## WORK TO BE COMPLETED
In the material below, identify each line bearing the word "agent". Reproduce those lines.

## INFORMATION SUPPLIED
☆ ☆ ☆ ☆ ☆
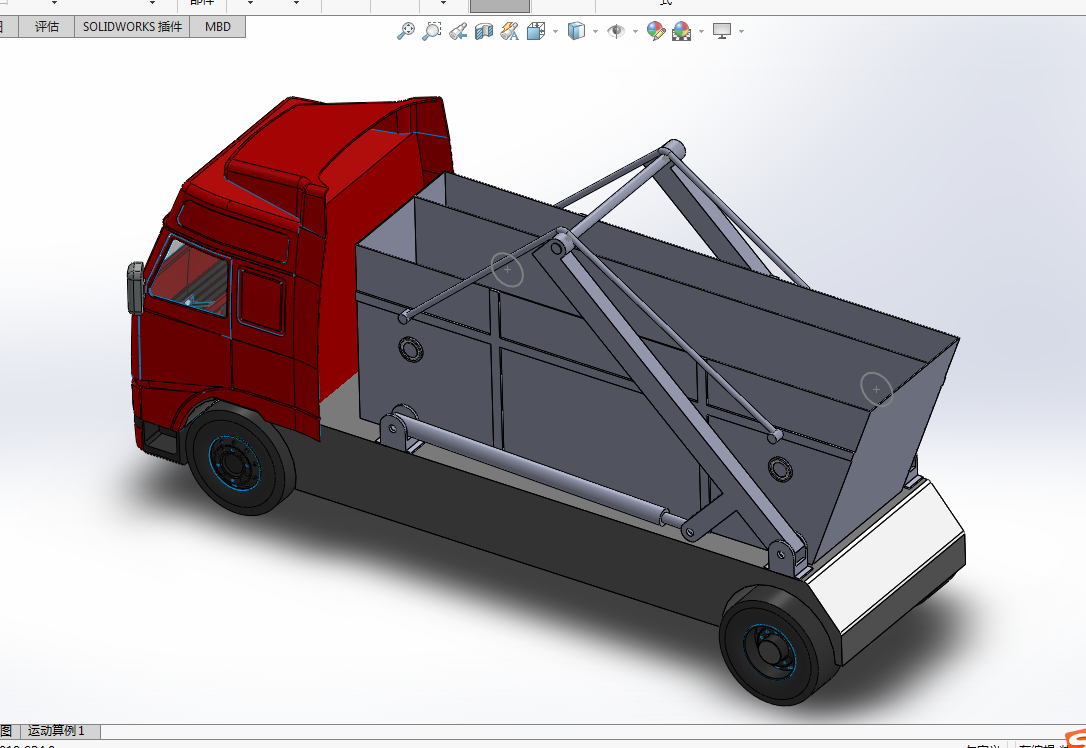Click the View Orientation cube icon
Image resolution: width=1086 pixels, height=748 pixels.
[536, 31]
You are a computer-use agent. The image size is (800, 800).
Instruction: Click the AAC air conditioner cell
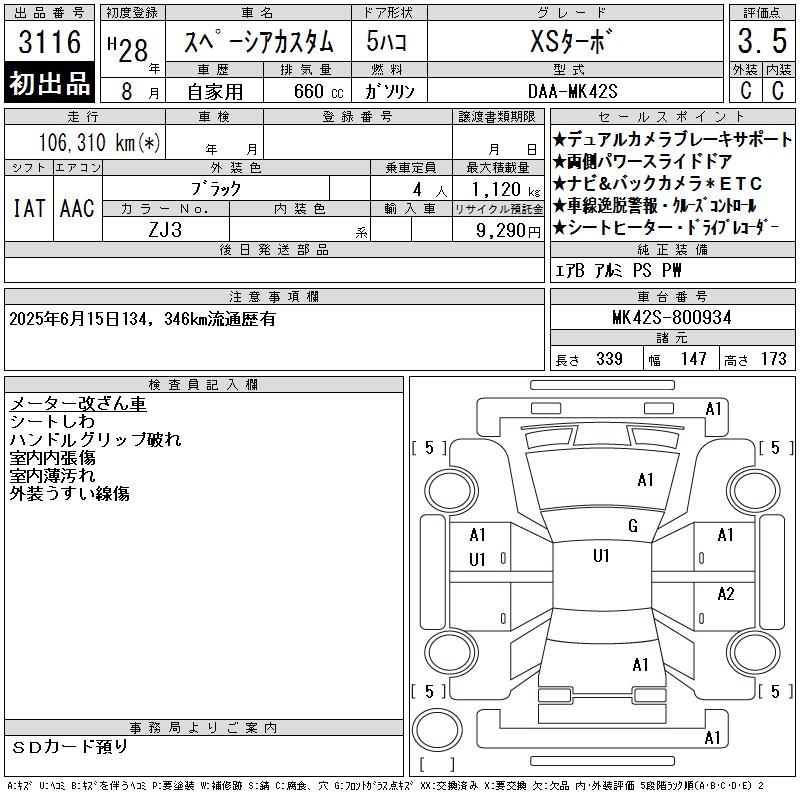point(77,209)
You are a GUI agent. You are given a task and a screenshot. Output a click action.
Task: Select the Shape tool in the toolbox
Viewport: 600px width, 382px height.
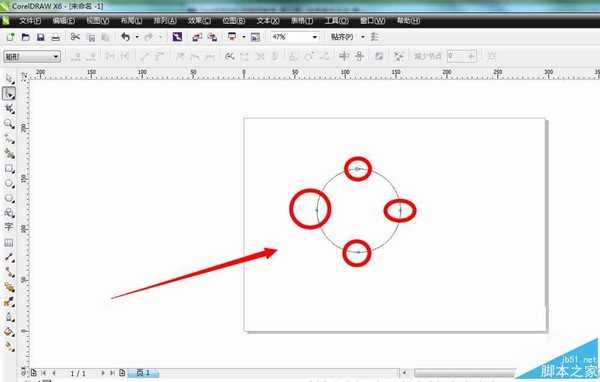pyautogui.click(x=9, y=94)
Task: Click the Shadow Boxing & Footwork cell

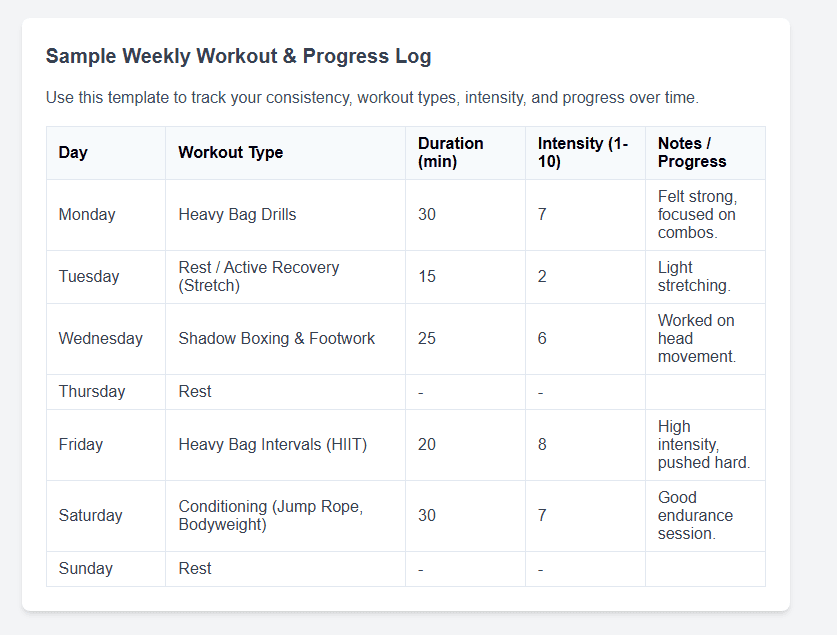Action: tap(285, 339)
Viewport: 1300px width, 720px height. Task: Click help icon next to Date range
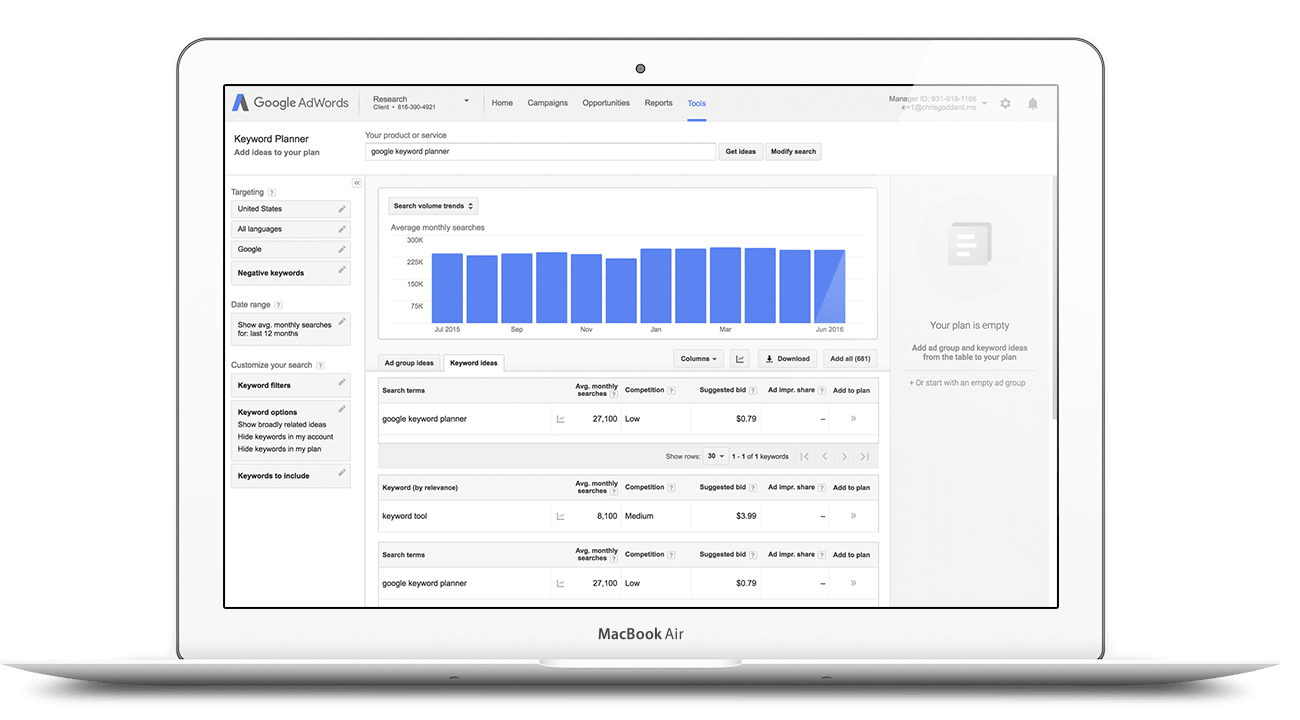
☆ ☆ ☆ ☆ ☆
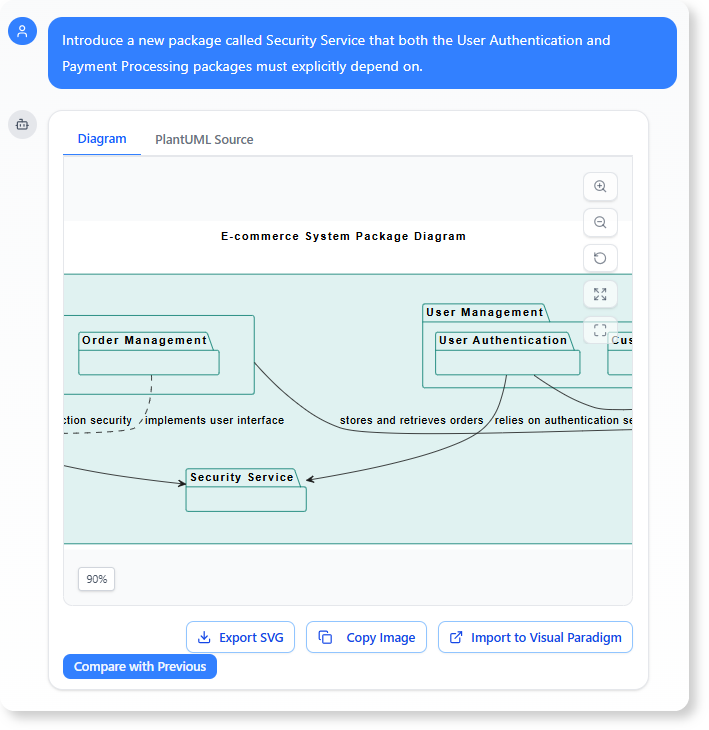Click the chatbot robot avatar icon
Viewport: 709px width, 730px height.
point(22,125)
☆ ☆ ☆ ☆ ☆
## OUTPUT BELOW
You are a computer-use agent. The image size is (800, 800).
You are a GUI agent. You are given a task and a screenshot. Output a click action.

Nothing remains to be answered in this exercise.